Pierantonio senza medico: "No ambulatorio nel Cva". La decisione presa dal Comune: "Esiste già in paese uno spazio adibito"

07 Febbraio 2026, 11:37

Pierantonio senza medico: "No ambulatorio nel Cva". La decisione presa dal Comune: "Esiste già in paese uno spazio adibito"

Il Cva di Pierantonio non ospiterà l’ambulatorio del medico di medicina generale. Questa la decisione che è stata presa dal Comune di Umbertide.
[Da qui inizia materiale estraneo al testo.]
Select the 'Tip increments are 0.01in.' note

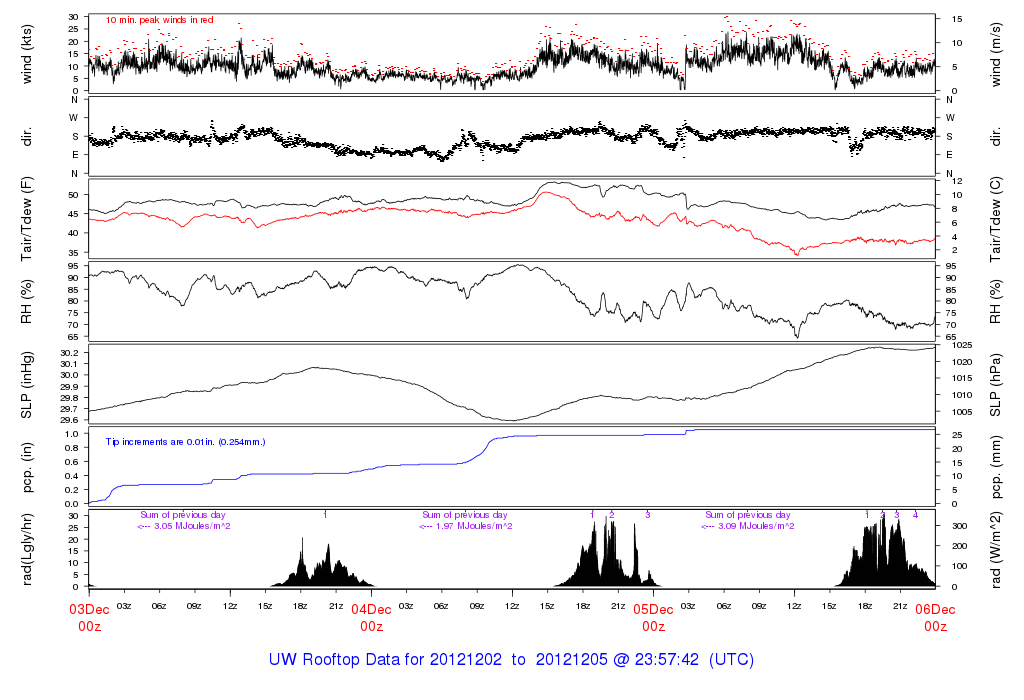(186, 441)
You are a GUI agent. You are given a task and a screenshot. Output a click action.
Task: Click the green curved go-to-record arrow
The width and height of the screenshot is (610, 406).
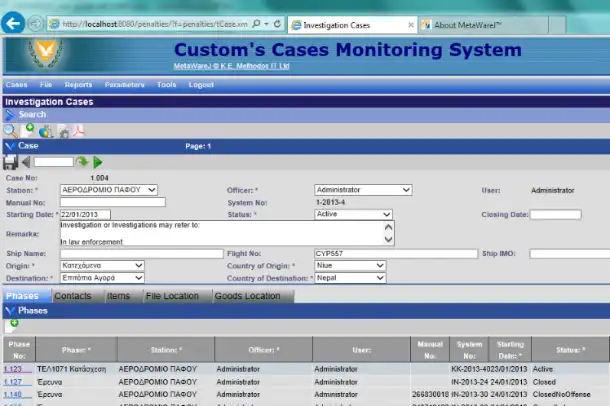tap(83, 162)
Tramonta così l’ipotesi avanzata dall’Usl Umbria 1 e che era stata riferita in Consiglio regionale due settimane fa dalla governatrice Stefania Proietti.

Proprio nei giorni scorsi, si è svolta in municipio una riunione tra l’amministrazione cittadina (rappresentata dal vicesindaco Annalisa Mierla, dall’assessore Francesco Cenciarini e della presidente del Consiglio, Giovanna Monni), la Pro loco di Pierantonio che attualmente gestisce il Cva, il comitato Rinascita 9 marzo e il Consiglio di quartiere per fare “approfondire ulteriormente la situazione e a fare il punto sulle prospettive future” in seguito alla scelta del medico di medicina di incentrare la propria attività solo nell’ambulatorio di Umbertide.

Dal confronto tra governo e realtà del territorio è emerso che il Cva è “riconosciuto dalla comunità di Pierantonio come uno spazio pubblico fondamentale, destinato alla vita sociale, culturale e comunitaria a pieno utilizzo delle associazioni del territorio, soprattutto a seguito degli eventi sismici del 9 marzo 2023”. Il terremoto, come è stata ricordato, ha sottratto “tutti gli spazi associativi e ricreativi di questa comunità lasciando il Cva unico luogo dedicato a tali attività”.

Un’eventuale riconversione della struttura in studio medico, quindi, oltre a incidere “su una funzione essenziale per la comunità”, non risolverebbe “la criticità principale, che resta la carenza di medici di medicina generale”. In paese, inoltre, è “presente un ambulatorio già destinato a tale funzione” e – fa sapere il Comune – il proprietario “ha riconfermato la disponibilità a completarne l’adeguamento qualora necessario”.

Per quanto riguarda l’assistenza territorio, l’amministrazione informa che in seguito alla chiusura dello studio medico, l’Usl ha “confermato il mantenimento del servizio di prelievi e analisi del sangue, che verrà ora garantito a domicilio”.